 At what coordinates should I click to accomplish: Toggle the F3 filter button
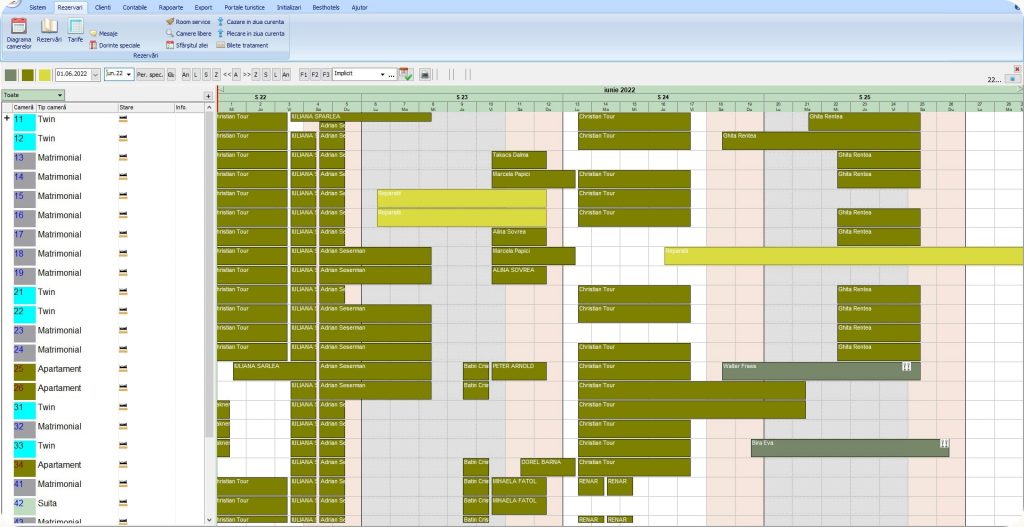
++++
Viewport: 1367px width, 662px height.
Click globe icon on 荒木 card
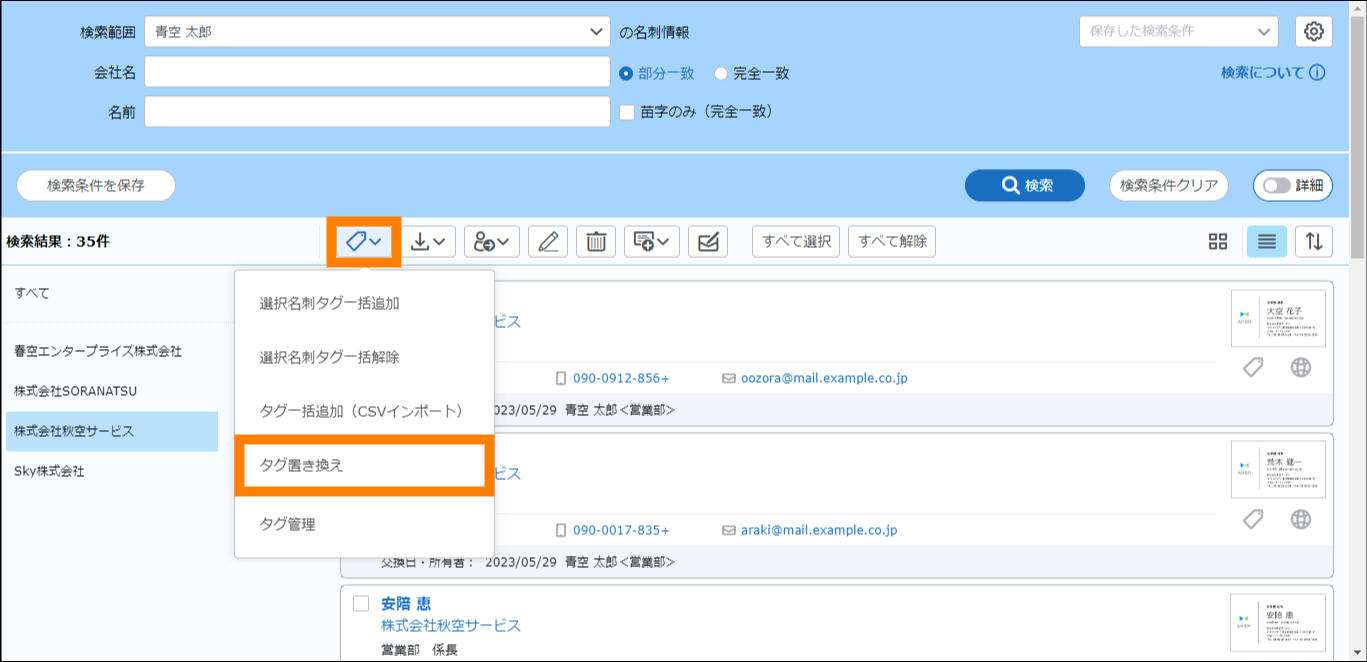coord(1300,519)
++++
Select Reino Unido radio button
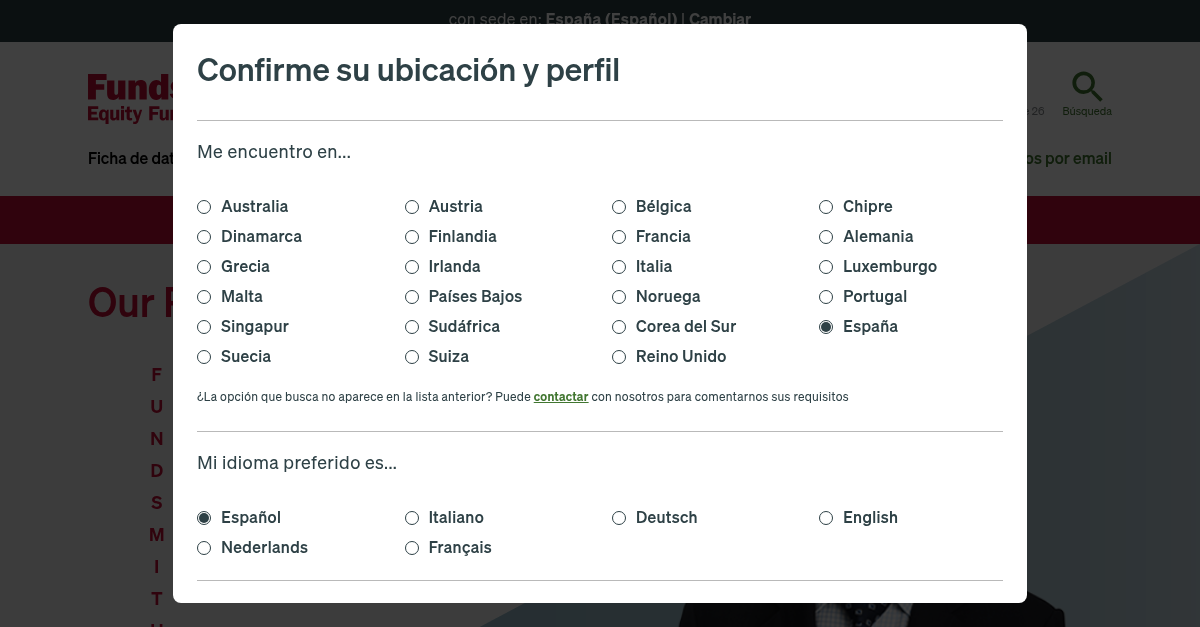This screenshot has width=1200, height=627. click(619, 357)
++++
◆ WHAT IS EXPECTED:
Please retype the lines from the one with "Viewport: 1367px width, 662px height." up to and including the one with "coord(1300,519)", leaving out the pictures.

◆ TASK RESULT:
Viewport: 1367px width, 662px height.
Click globe icon on 荒木 card
coord(1300,519)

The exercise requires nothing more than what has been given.